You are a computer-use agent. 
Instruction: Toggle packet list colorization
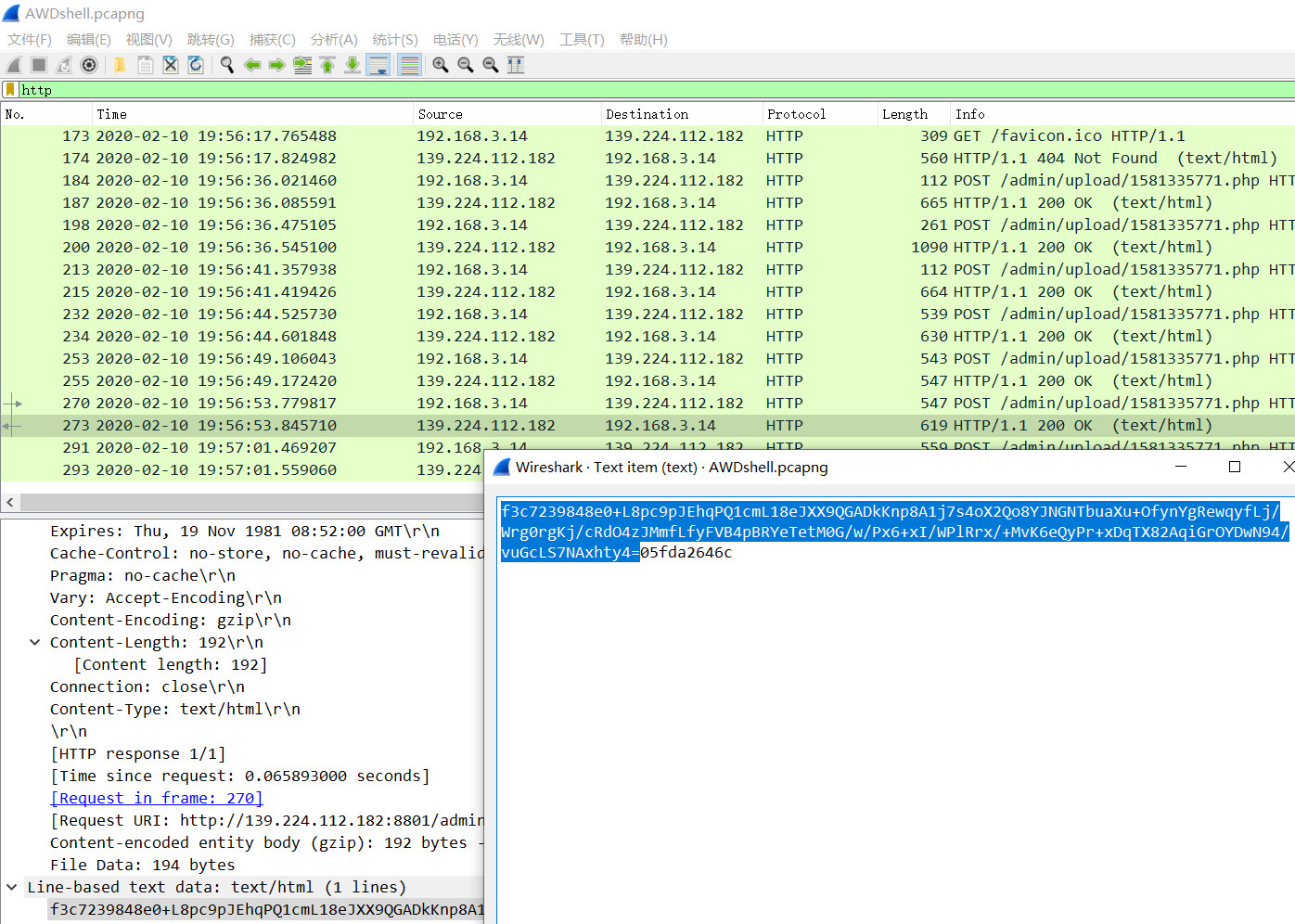coord(409,64)
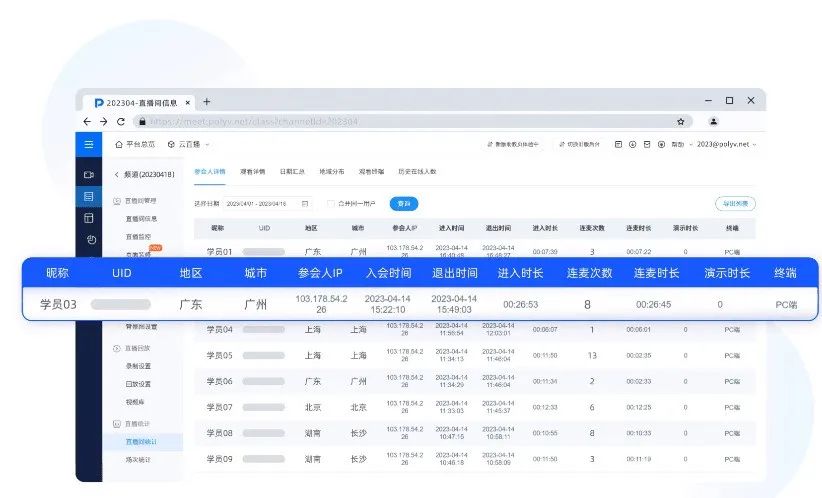This screenshot has height=498, width=822.
Task: Click the blue 查询 button
Action: point(404,203)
* * * *
All of the entries above should be retyped exactly, with the pictures left out.

You are a computer-use agent. 
Instruction: Toggle packet list colorization
coord(409,64)
This screenshot has height=498, width=822.
Task: Click the blue 查询 button
Action: point(404,203)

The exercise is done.